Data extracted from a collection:
━━━━━━

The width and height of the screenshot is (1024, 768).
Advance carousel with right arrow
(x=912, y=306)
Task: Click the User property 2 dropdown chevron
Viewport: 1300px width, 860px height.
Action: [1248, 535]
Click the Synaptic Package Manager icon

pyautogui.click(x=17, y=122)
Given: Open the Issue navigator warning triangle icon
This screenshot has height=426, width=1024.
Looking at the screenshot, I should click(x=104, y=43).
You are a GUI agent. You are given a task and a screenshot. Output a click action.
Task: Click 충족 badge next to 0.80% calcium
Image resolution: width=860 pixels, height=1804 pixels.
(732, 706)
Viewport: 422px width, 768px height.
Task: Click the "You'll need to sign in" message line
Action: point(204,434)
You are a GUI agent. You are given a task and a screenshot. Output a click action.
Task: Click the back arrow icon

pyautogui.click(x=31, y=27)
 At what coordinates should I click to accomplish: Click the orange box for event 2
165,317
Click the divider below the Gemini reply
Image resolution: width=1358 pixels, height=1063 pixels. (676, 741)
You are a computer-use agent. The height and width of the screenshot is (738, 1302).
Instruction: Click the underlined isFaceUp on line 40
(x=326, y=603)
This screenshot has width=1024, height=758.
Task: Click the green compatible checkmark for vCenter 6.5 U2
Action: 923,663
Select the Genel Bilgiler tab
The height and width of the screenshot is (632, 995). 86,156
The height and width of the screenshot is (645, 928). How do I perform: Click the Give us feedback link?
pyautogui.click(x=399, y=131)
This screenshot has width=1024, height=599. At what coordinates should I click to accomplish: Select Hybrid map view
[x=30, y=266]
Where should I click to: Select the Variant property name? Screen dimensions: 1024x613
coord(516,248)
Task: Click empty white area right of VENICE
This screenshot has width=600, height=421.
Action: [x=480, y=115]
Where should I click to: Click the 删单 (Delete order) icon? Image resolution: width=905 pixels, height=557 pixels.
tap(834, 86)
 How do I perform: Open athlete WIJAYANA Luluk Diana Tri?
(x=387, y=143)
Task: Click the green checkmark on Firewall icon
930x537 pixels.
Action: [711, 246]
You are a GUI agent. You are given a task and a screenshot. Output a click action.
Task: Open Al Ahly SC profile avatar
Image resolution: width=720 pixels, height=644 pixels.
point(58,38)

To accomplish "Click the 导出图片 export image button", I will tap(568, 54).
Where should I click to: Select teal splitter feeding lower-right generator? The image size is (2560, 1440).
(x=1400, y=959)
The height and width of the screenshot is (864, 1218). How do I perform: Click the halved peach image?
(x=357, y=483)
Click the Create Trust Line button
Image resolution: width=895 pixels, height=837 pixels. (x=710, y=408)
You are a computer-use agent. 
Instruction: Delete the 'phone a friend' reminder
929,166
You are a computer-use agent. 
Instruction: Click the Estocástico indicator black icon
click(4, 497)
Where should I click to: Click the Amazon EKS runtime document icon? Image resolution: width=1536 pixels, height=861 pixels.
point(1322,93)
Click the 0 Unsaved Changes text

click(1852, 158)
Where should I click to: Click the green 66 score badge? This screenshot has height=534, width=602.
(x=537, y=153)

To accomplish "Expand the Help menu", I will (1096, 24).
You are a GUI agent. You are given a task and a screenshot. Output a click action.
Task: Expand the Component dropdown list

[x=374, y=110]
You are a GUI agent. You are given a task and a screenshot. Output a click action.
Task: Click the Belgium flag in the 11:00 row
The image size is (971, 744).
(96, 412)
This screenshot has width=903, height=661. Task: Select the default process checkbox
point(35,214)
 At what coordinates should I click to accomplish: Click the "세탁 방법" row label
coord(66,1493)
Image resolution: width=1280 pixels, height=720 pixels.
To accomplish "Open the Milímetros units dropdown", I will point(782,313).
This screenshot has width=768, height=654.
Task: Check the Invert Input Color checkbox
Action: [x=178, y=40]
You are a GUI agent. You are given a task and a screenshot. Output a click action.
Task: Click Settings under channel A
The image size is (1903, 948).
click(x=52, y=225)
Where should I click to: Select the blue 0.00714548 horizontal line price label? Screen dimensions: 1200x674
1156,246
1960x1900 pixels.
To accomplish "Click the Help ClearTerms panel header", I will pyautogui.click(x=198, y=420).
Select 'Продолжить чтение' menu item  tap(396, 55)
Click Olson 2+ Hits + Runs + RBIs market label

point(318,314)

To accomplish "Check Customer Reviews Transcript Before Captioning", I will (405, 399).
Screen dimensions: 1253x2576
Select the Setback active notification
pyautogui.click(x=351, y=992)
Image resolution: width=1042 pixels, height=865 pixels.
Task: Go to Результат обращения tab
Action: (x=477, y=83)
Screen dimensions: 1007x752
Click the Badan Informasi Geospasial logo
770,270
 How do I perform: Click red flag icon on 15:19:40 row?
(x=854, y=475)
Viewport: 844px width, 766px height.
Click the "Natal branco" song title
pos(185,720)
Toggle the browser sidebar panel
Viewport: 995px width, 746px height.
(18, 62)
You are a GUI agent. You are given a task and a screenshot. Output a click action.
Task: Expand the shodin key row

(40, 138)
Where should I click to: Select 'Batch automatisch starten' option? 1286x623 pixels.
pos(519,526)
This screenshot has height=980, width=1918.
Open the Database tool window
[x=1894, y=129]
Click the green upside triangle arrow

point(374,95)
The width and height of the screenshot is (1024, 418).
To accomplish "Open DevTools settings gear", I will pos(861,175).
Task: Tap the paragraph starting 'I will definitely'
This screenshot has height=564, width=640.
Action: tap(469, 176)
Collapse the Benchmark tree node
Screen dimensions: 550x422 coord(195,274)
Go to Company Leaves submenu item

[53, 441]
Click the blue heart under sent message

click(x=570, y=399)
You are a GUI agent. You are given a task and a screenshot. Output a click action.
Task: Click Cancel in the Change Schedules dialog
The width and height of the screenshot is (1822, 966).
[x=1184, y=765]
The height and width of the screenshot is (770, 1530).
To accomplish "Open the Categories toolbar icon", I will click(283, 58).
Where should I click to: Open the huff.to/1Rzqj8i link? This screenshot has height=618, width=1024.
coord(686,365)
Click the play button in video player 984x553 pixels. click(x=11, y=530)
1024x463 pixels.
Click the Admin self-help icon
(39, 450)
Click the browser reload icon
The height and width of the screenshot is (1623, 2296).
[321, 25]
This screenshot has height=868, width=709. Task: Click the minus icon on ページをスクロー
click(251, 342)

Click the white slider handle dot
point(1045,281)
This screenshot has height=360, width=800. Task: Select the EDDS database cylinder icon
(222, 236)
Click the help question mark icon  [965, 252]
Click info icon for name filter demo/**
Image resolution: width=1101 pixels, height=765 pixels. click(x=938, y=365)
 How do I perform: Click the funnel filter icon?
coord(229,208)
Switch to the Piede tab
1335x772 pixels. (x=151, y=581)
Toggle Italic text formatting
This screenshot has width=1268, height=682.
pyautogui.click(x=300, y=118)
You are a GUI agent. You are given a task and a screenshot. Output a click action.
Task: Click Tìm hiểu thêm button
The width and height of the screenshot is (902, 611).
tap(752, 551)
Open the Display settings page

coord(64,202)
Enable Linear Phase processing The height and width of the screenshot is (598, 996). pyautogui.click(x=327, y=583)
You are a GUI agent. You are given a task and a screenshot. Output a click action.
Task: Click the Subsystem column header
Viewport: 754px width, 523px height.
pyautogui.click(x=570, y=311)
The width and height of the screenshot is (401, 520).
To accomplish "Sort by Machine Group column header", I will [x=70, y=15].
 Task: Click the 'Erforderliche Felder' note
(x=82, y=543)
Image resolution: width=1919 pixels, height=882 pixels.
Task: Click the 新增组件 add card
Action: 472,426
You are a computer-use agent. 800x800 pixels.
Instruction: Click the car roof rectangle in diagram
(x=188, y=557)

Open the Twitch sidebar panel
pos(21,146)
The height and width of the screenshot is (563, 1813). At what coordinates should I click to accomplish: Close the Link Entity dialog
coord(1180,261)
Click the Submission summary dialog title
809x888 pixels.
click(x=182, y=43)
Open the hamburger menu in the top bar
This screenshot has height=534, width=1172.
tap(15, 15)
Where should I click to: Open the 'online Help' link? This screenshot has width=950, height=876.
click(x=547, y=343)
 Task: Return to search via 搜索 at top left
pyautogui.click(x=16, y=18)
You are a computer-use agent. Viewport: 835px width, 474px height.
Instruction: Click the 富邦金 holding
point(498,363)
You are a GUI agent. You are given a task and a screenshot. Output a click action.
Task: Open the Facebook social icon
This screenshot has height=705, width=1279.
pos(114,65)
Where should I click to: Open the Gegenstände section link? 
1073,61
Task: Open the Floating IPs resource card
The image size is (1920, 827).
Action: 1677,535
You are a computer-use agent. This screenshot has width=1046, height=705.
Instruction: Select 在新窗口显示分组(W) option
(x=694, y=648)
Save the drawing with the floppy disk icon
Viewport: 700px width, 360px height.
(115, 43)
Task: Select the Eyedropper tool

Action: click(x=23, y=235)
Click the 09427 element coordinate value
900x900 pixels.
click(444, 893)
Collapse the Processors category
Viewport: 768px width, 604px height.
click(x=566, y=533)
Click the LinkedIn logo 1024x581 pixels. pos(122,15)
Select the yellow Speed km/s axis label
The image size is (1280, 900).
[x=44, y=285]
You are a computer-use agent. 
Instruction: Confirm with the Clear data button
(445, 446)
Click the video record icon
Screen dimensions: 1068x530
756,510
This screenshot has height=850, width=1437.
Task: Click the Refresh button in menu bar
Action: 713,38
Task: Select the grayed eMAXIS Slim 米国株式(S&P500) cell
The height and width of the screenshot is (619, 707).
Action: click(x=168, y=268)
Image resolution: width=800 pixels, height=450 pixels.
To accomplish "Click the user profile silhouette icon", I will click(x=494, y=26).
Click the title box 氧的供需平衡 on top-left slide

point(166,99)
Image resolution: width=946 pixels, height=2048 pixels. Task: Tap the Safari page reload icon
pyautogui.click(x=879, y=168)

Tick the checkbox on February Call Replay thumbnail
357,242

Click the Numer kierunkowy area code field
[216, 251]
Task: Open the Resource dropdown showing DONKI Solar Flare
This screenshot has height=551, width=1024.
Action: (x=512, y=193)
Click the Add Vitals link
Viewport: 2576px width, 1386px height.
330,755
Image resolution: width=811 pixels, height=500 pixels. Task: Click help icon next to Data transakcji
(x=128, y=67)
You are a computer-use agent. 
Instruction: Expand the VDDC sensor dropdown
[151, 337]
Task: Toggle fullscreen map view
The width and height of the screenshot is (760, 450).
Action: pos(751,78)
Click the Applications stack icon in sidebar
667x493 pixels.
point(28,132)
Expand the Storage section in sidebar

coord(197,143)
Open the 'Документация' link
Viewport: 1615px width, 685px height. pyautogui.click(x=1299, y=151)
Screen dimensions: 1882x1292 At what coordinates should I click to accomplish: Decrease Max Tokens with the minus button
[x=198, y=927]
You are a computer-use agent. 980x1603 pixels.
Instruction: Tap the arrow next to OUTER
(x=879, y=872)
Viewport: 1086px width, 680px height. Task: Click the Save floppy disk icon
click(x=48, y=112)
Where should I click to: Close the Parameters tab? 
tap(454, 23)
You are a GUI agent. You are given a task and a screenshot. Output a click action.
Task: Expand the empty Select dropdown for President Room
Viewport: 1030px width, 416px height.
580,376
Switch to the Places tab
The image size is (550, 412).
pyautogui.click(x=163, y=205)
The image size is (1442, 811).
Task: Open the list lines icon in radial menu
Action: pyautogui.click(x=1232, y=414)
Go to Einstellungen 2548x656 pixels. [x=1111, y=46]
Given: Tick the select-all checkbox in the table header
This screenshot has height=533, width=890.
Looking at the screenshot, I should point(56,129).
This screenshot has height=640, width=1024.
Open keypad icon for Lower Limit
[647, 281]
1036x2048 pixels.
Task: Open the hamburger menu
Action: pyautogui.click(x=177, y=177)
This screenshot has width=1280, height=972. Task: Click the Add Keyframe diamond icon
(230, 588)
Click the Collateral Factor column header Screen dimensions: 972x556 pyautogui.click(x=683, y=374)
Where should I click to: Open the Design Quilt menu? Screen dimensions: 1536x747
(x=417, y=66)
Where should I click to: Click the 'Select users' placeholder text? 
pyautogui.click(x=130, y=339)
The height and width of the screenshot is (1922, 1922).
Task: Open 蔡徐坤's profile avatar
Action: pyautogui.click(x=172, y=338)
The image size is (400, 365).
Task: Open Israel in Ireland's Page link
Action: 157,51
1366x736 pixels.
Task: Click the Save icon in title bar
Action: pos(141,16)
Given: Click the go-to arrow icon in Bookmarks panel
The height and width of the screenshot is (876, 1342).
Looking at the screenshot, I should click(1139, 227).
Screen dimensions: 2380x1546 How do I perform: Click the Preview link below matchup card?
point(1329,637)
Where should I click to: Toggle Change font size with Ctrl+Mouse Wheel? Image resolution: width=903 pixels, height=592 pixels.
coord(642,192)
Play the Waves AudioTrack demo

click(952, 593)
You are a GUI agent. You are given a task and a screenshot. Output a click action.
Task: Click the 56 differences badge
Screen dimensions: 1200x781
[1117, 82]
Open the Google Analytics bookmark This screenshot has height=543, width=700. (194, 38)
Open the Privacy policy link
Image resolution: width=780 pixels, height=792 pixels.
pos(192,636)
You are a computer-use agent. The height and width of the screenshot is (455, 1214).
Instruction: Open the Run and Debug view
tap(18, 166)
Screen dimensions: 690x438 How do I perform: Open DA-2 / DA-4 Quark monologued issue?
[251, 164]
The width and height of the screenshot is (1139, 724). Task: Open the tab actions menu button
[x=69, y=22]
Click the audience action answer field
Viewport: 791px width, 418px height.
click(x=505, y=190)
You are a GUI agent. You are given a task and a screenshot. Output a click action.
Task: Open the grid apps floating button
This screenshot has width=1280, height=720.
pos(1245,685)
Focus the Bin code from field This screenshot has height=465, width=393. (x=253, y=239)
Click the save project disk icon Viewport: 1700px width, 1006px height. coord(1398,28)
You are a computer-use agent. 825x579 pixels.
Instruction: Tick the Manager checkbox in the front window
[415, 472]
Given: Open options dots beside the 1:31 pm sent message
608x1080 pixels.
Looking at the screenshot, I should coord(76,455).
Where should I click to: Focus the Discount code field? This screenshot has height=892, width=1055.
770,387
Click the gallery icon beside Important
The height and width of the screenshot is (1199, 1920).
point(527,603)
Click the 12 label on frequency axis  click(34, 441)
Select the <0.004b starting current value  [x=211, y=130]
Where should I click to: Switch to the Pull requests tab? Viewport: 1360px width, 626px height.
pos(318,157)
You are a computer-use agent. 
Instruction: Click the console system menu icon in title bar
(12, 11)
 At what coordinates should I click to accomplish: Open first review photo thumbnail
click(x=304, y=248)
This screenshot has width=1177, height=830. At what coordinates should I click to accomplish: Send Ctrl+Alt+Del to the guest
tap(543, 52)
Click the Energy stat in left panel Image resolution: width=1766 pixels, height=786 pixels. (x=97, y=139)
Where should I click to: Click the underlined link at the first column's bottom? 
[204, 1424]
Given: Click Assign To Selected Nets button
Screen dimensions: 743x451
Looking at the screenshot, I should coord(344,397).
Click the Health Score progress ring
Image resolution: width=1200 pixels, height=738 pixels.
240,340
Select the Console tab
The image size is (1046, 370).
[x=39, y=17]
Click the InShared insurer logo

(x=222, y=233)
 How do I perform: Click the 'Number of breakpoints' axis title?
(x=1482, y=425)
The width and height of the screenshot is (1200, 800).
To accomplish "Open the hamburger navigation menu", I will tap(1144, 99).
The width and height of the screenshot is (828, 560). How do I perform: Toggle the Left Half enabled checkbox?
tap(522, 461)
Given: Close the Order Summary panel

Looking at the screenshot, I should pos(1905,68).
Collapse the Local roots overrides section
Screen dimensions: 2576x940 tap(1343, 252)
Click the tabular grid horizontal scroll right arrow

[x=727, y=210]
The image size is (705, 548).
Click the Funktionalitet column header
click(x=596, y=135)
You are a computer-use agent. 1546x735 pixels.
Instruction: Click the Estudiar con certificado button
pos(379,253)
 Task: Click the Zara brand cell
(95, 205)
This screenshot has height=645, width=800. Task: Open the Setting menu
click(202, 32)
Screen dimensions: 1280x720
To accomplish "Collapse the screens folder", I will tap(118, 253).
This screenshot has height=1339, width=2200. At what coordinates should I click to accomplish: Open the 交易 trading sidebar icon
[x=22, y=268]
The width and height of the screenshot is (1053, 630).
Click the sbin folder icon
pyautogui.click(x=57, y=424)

━━━━━━

### TASK
From the entries above, give again exactly the lines running from the line with "Instruction: Tick the" to the line with "Click the gallery icon beside Important"; include both of those lines.

### SOLUTION
Instruction: Tick the Manager checkbox in the front window
[415, 472]
Given: Open options dots beside the 1:31 pm sent message
608x1080 pixels.
Looking at the screenshot, I should coord(76,455).
Where should I click to: Focus the Discount code field? This screenshot has height=892, width=1055.
770,387
Click the gallery icon beside Important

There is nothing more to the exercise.